#### Exercise
Retype the lines in the entries below, starting at the line that contains "Given: Select the Soda 1 lts report row" and ending at the last line of the entries, including both ends. Leave the pictures out of your answer.

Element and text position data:
BEGIN
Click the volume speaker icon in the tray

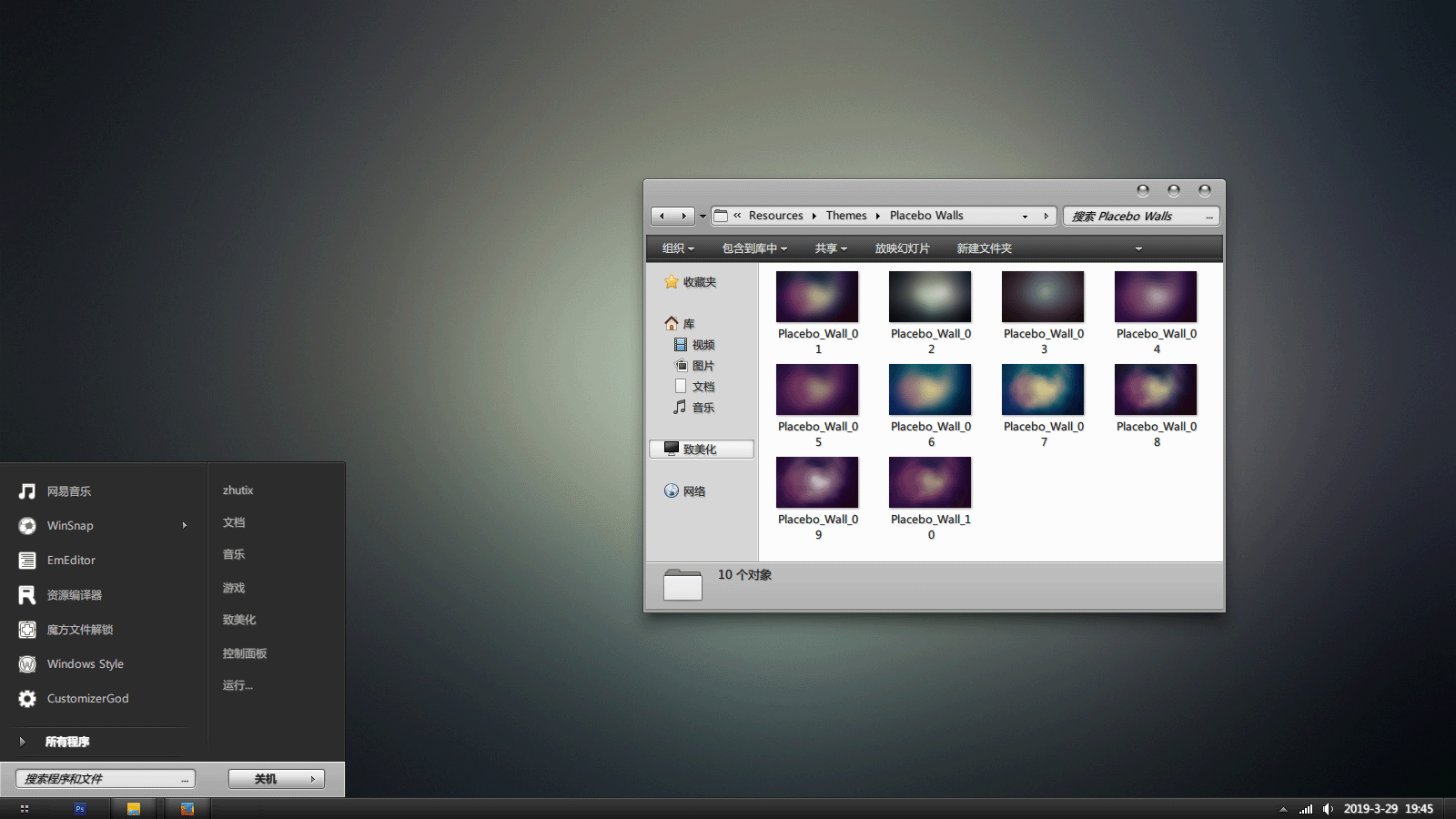[x=1328, y=809]
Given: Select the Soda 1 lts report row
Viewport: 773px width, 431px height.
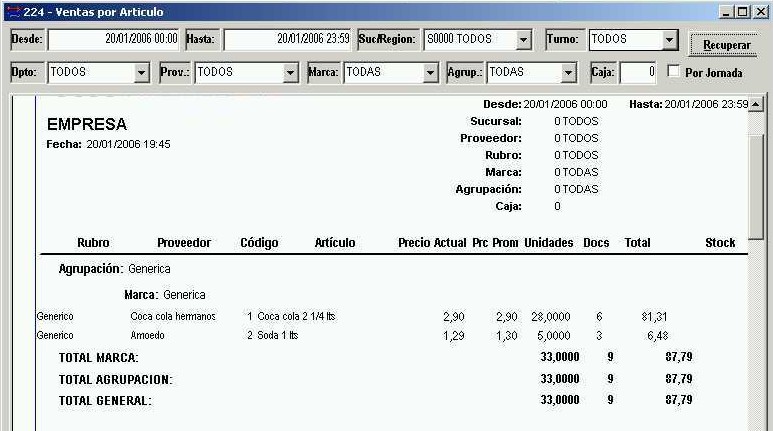Looking at the screenshot, I should [278, 336].
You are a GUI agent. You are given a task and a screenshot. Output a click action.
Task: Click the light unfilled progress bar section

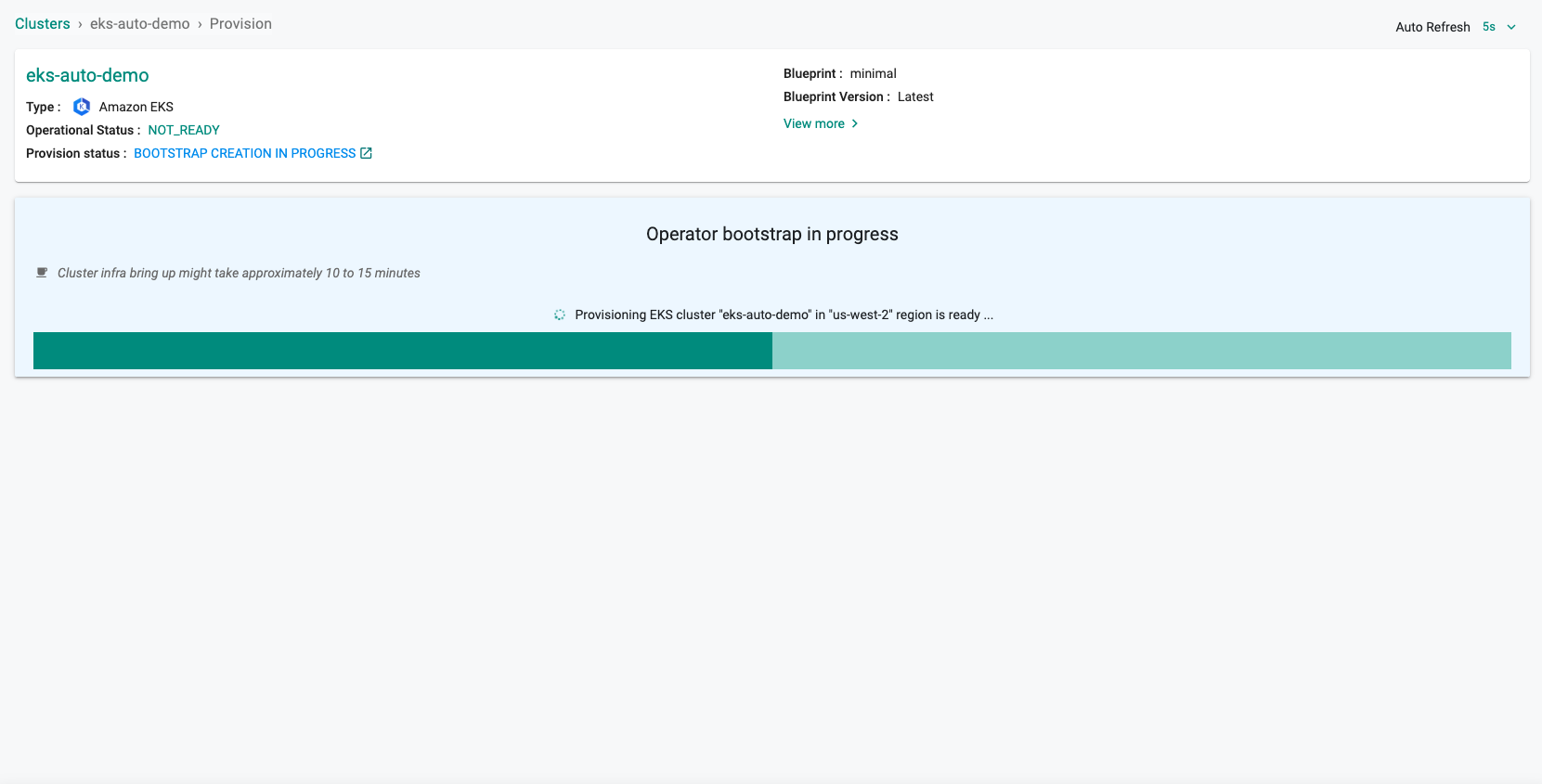[1141, 351]
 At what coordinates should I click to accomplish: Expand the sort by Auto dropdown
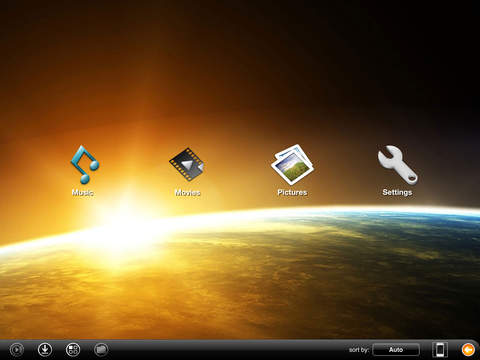point(396,350)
END
#### Exercise result
Given: Select the Soda 1 lts report row
Viewport: 773px width, 431px height.
Looking at the screenshot, I should [278, 336].
You are a GUI agent. You are given a task and a screenshot. Output a click action.
Task: Click the light unfilled progress bar section

[1141, 351]
 At what coordinates should I click to accomplish: Expand the sort by Auto dropdown
point(396,350)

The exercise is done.